Tess secoue la tête, visiblement de plus en plus troublée.

- Et puis, où sont les parents à ces pauvres gamins? questionne-t-elle.

- Barricadés chez eux pour les empêcher d'aller chercher leur gosse, déduit Amé avec une teinte de colère dans sa voix.

Je ne sais plus quoi penser. Tout cela est absurde!

- Bonne chance, mes enfants, et longue vie! déclare Atenas en feignant d'être ému. Vous serez toujours à nos yeux ce que les autres ne sont pas.

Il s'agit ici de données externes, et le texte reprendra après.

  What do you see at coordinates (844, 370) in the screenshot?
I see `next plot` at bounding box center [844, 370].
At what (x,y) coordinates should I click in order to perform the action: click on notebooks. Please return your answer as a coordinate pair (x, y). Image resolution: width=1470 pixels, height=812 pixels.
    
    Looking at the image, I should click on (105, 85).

- Ce que les autres ne sont pas vous serez toujours à nos yeux, reprennent en coeur le reste de l'assistance comme si tout le monde connaissait le texte.

Sur ces paroles, les enfants quittent piteusement l'estrade et, accompagnés par trois hommes, s'éloignent de la place centrale. Je connais la direction dans laquelle ils s'éloignent: c'est celle de l'arche, de la sortie. J'ai le coeur à l'envers.

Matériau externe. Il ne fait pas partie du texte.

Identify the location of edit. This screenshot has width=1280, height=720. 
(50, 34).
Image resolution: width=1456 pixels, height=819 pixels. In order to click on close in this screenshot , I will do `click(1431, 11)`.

- À présent, nous allons procéder à la deuxième partie de cette cérémonie: celle de la remise des professions! déclare Atenas d'un air réjouissant, comme s'il ne venait pas tout juste d'envoyer une vingtaine d'enfants se faire tuer par le froid du mois de novembre.

La foule répond par un tonnerre d'applaudissement. Comment tout le monde peut être aussi insensible à tout ça? C'est une des raisons pour lesquelles je dois réaliser cette prophétie: faire réaliser au peuple à quel point il fait confiance sans raison au Conseil, un groupe de gens assoiffés de pouvoir.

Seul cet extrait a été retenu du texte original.